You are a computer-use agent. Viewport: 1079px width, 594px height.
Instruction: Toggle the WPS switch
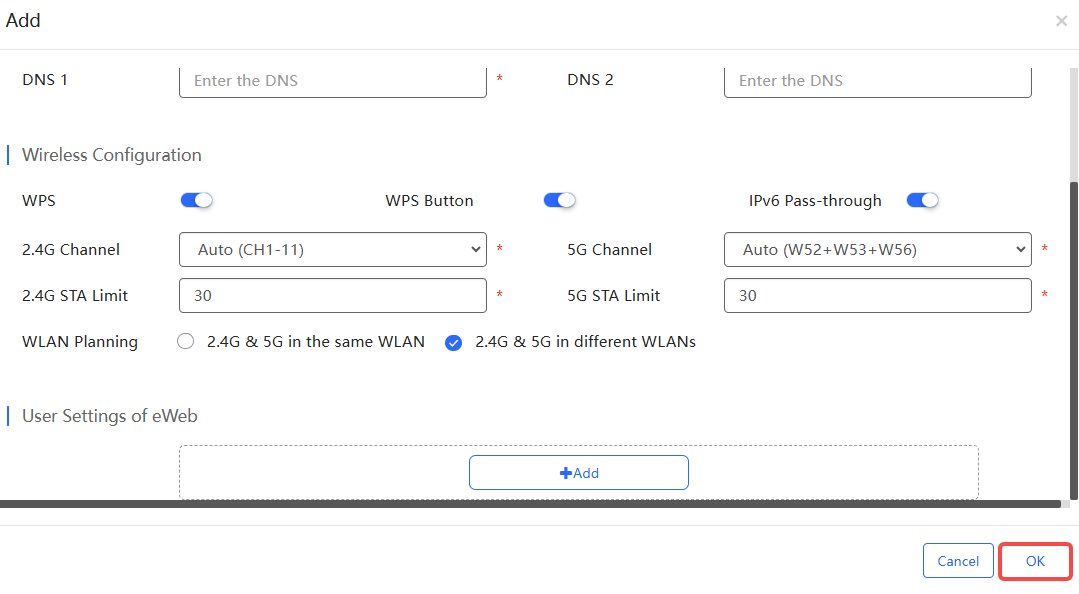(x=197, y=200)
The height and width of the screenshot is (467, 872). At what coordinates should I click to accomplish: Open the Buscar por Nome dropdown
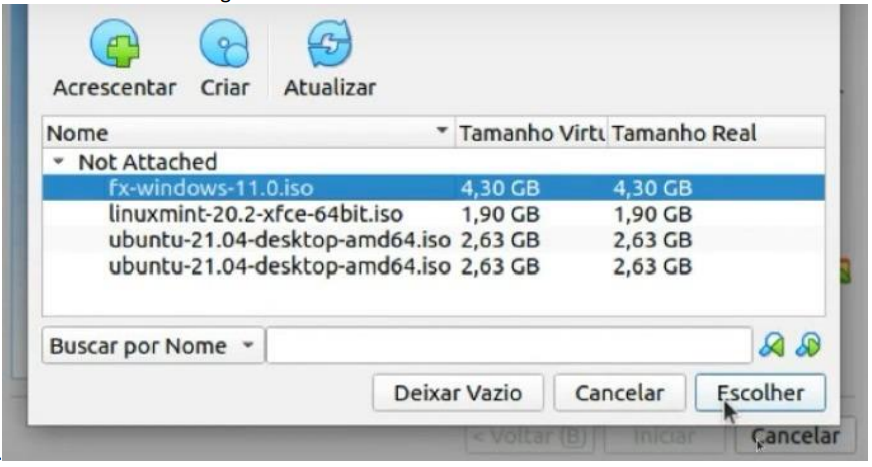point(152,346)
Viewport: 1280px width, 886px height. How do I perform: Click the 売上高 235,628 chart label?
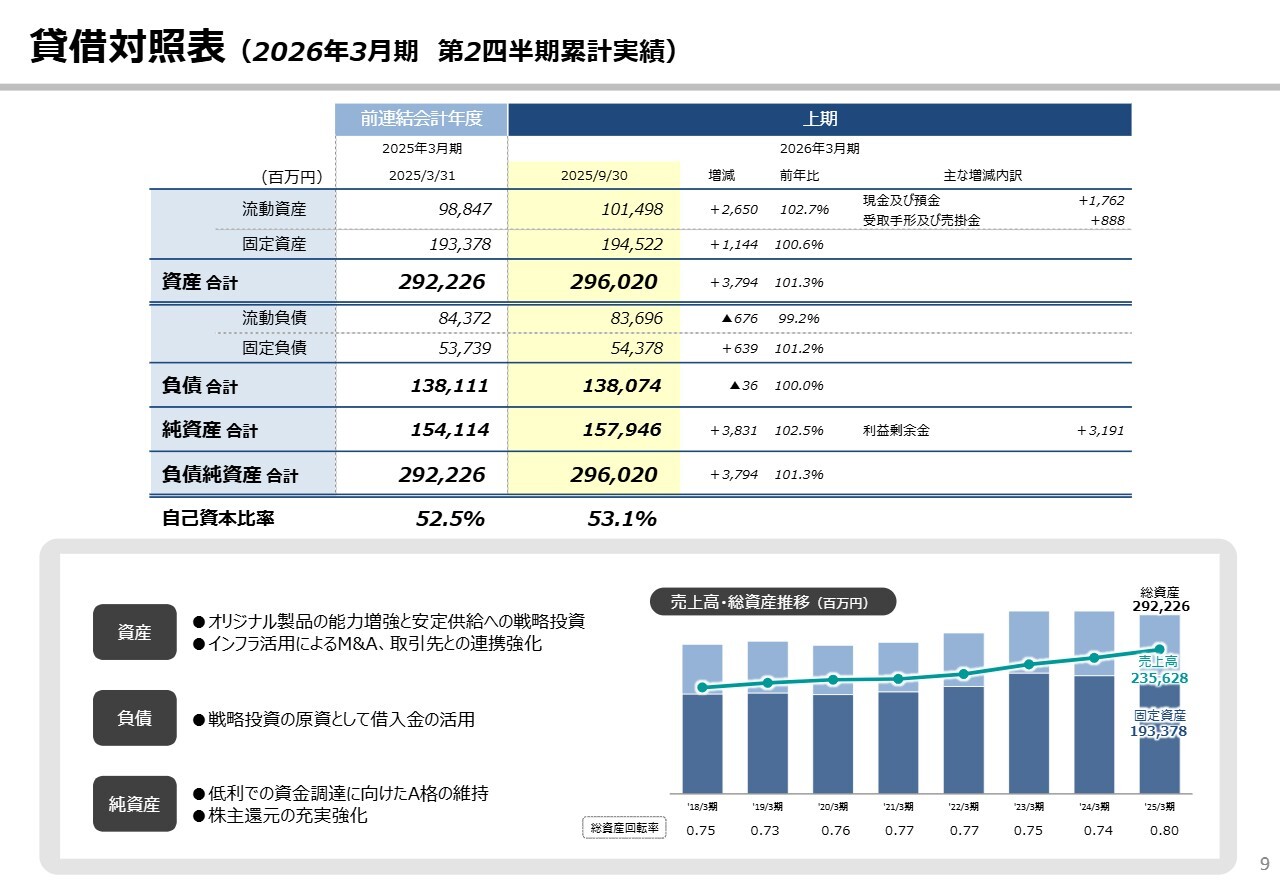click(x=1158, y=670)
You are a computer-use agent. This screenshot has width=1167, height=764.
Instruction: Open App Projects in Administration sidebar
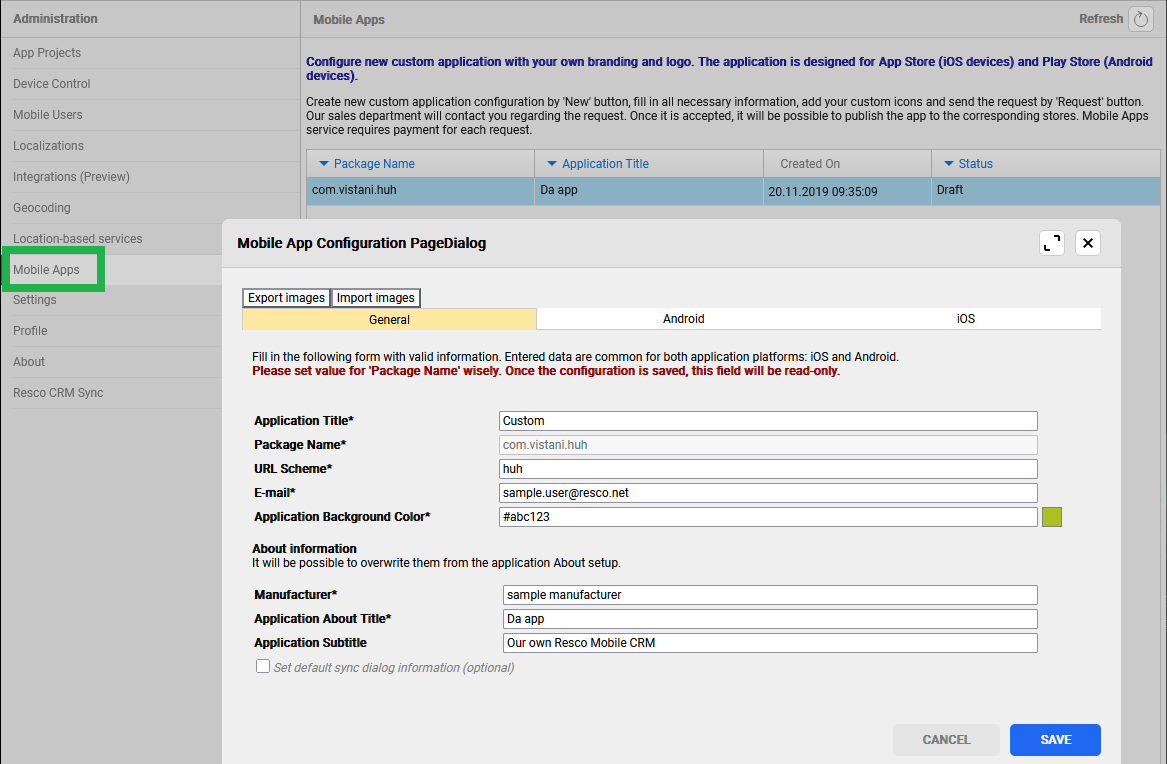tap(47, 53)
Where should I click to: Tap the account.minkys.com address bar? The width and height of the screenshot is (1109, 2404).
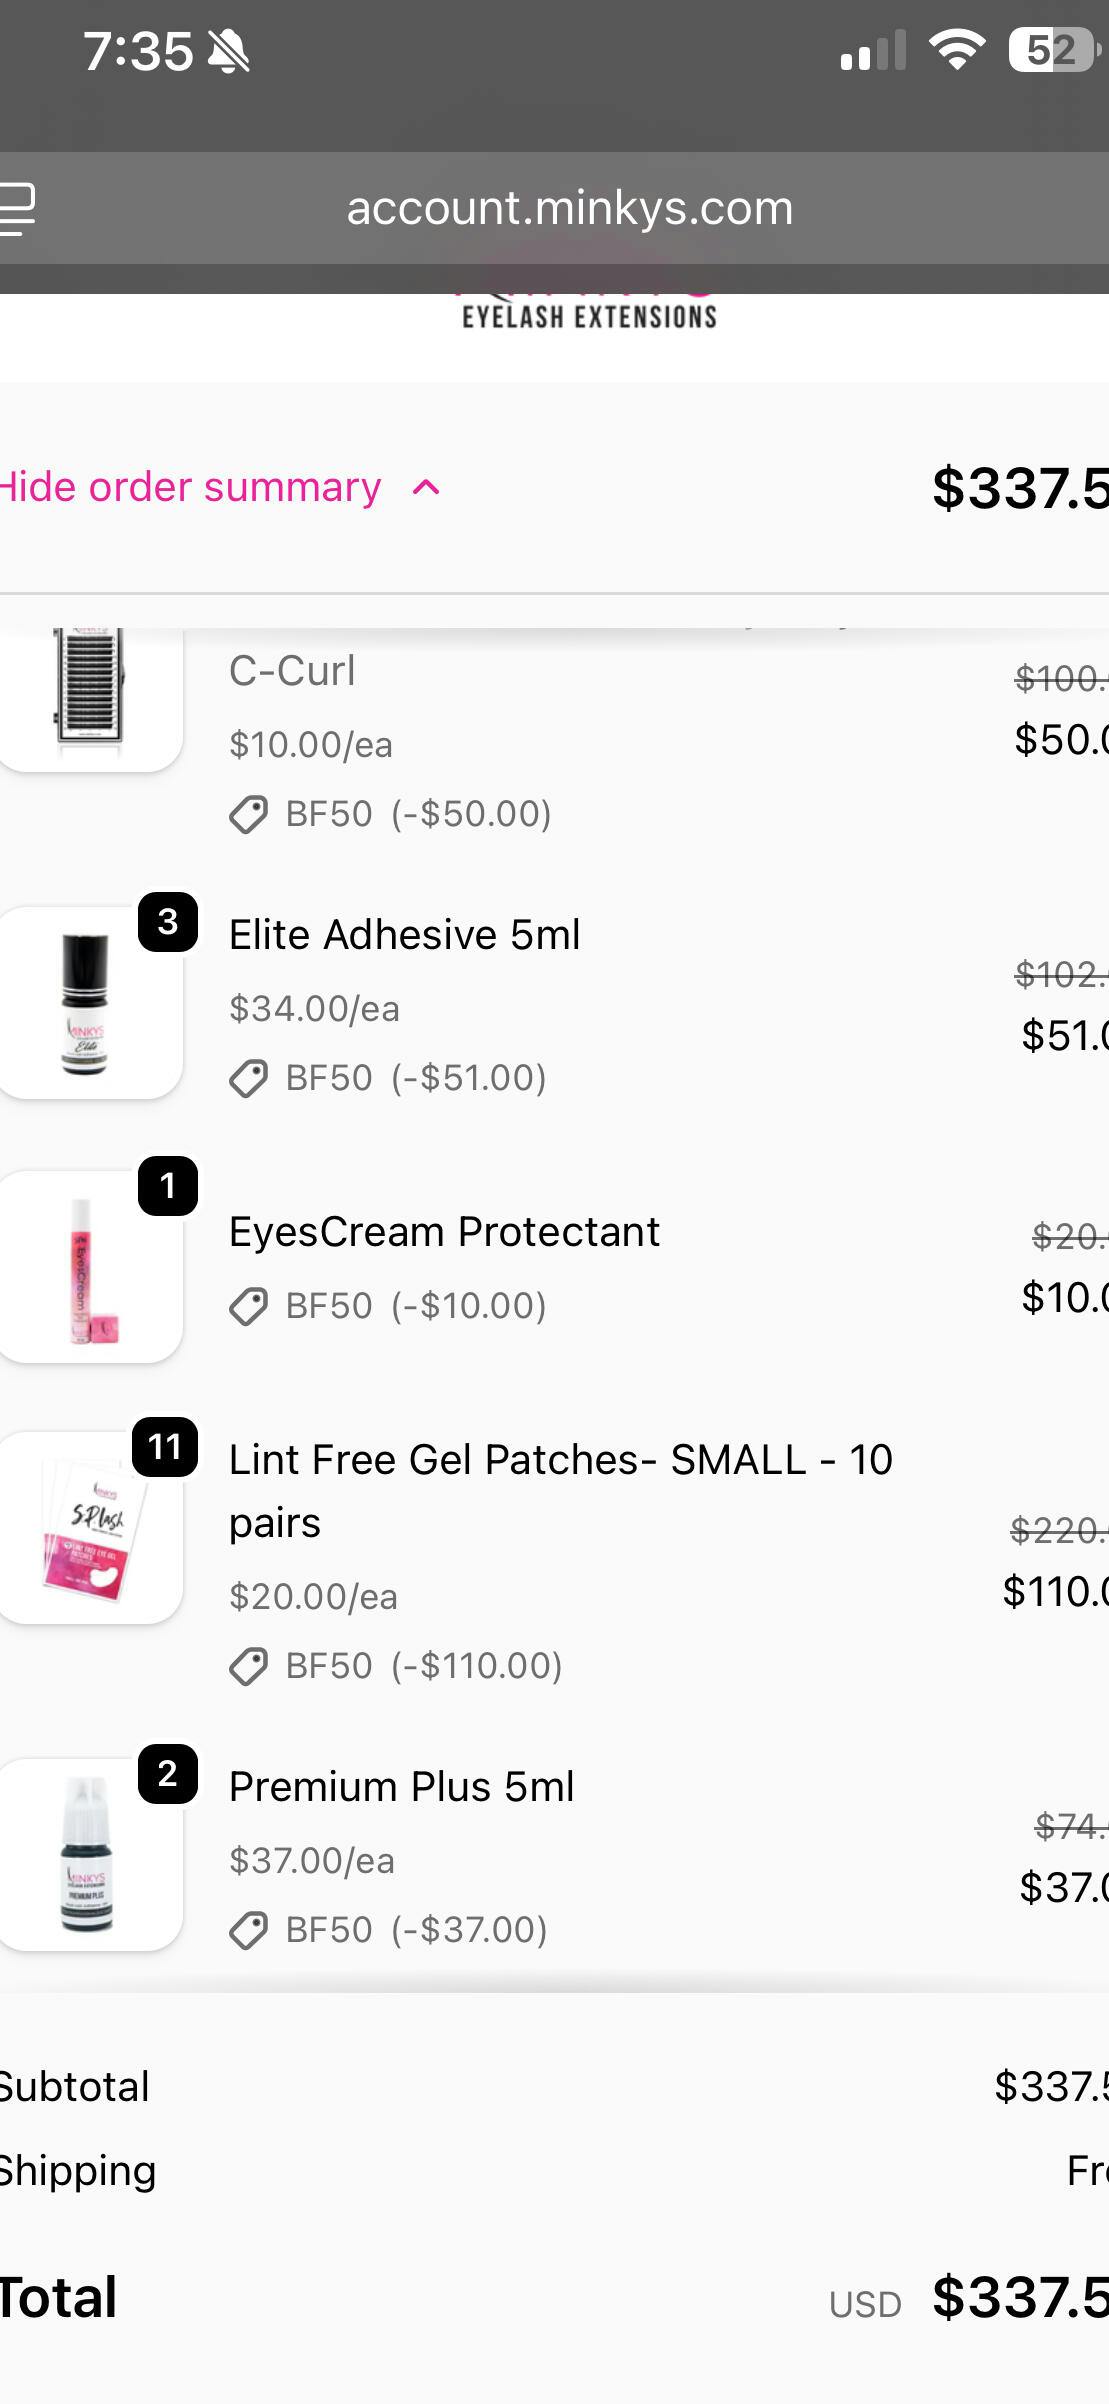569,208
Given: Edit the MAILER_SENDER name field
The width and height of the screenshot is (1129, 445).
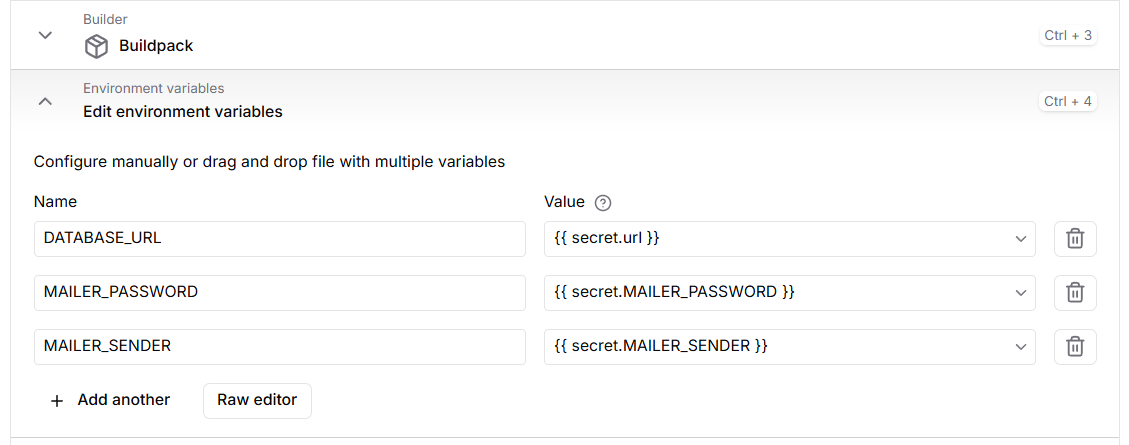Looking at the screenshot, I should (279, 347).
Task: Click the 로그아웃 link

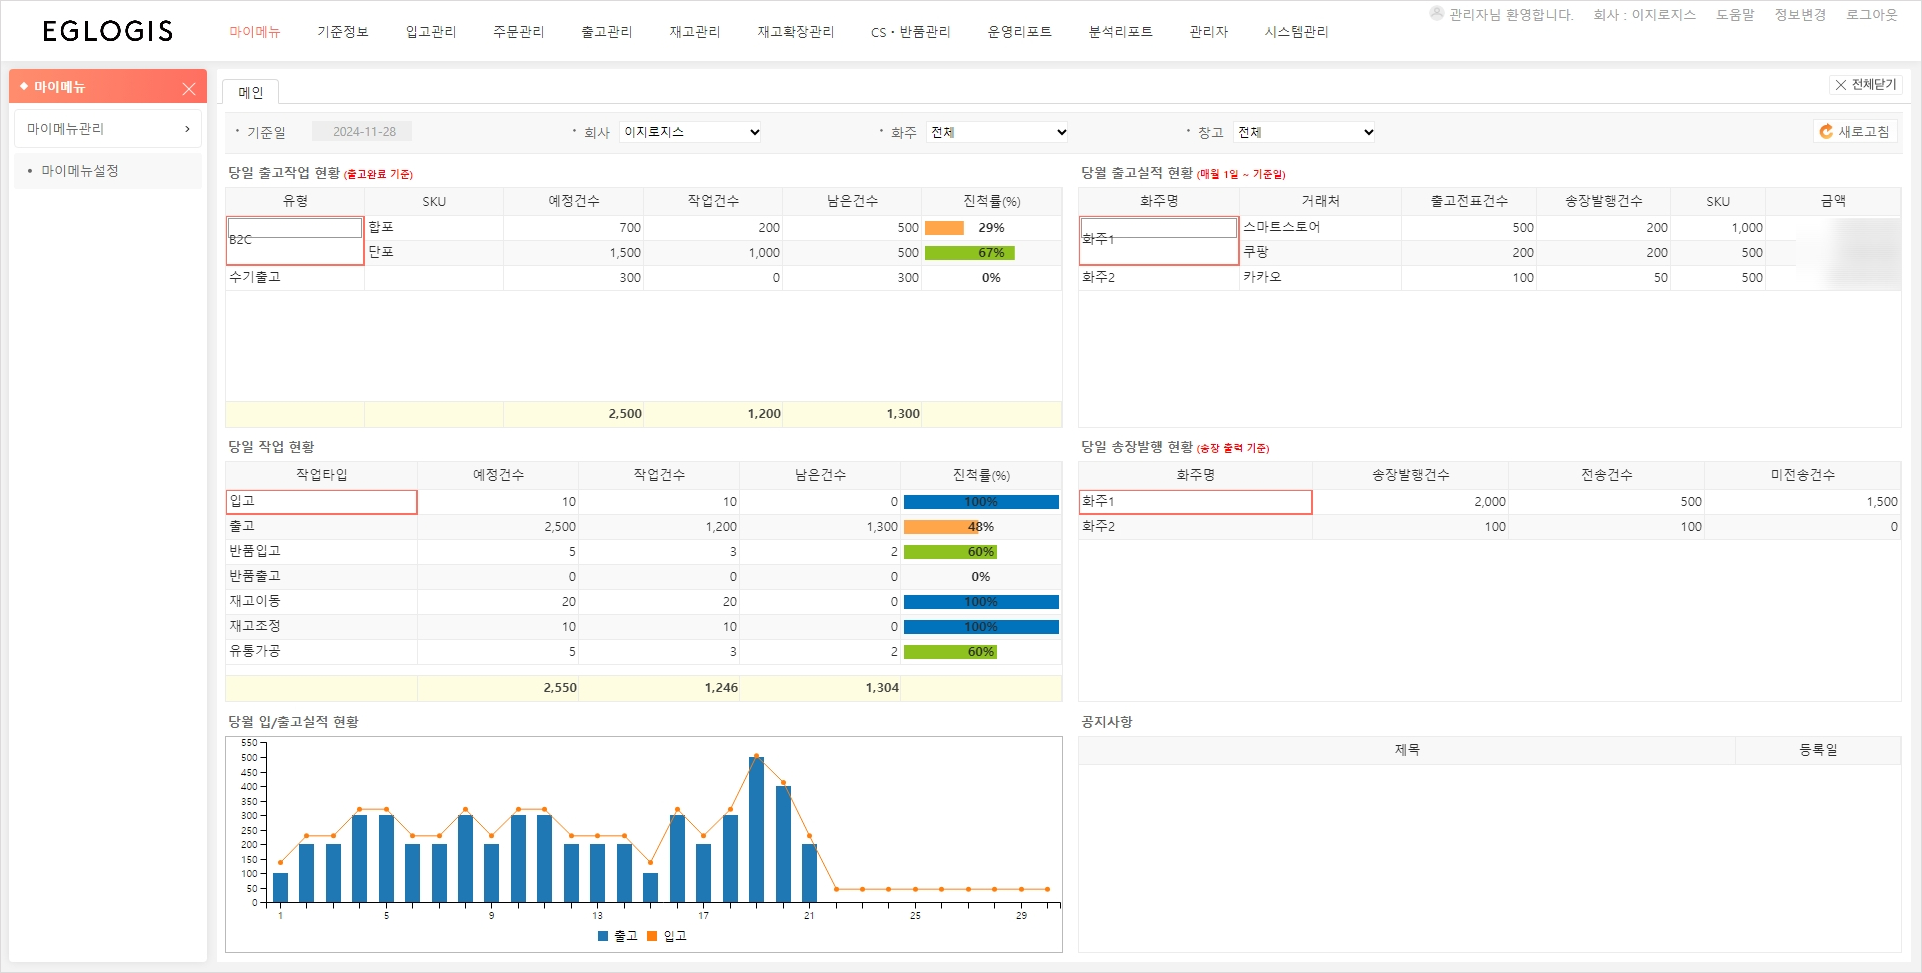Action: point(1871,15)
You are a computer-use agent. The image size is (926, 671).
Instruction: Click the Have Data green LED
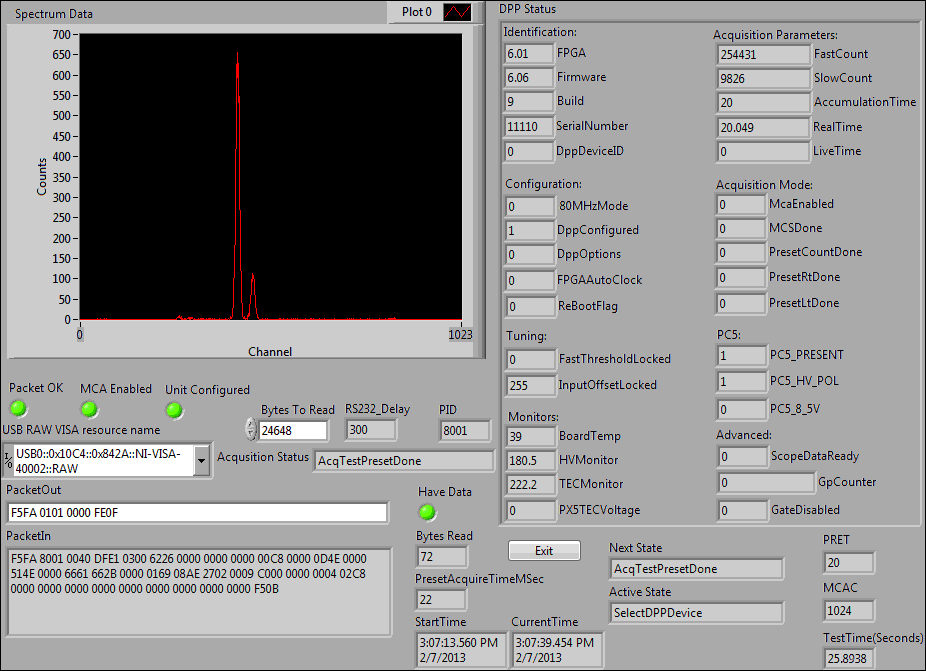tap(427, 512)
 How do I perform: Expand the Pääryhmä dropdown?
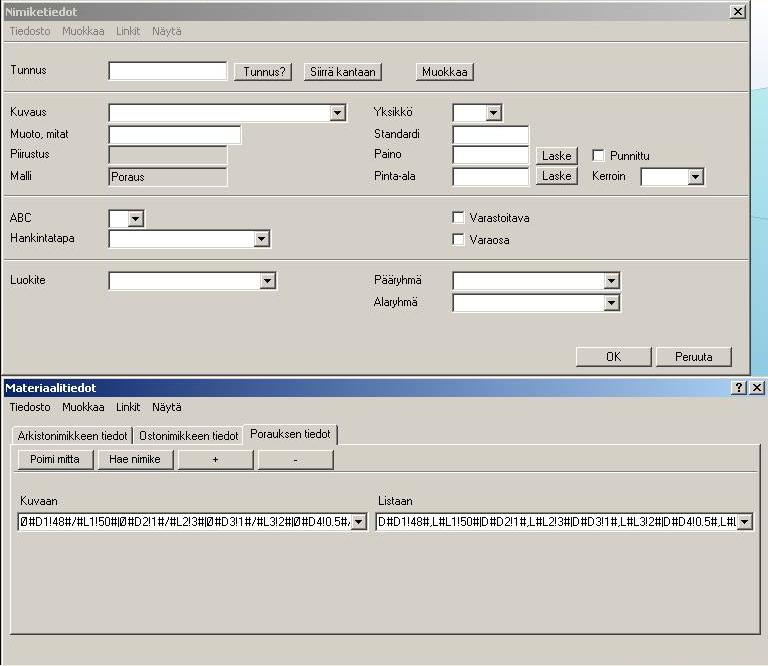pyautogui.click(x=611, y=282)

# INSTRUCTIONS TO FOLLOW:
Extract each line from the entries above that contains the string "computer".

# ANSWER AREA:
You are a computer-use agent. Viewport: 1079px width, 594px height.
You are a computer-use agent. This screenshot has width=1167, height=764.
You are a computer-use agent. The image size is (926, 671).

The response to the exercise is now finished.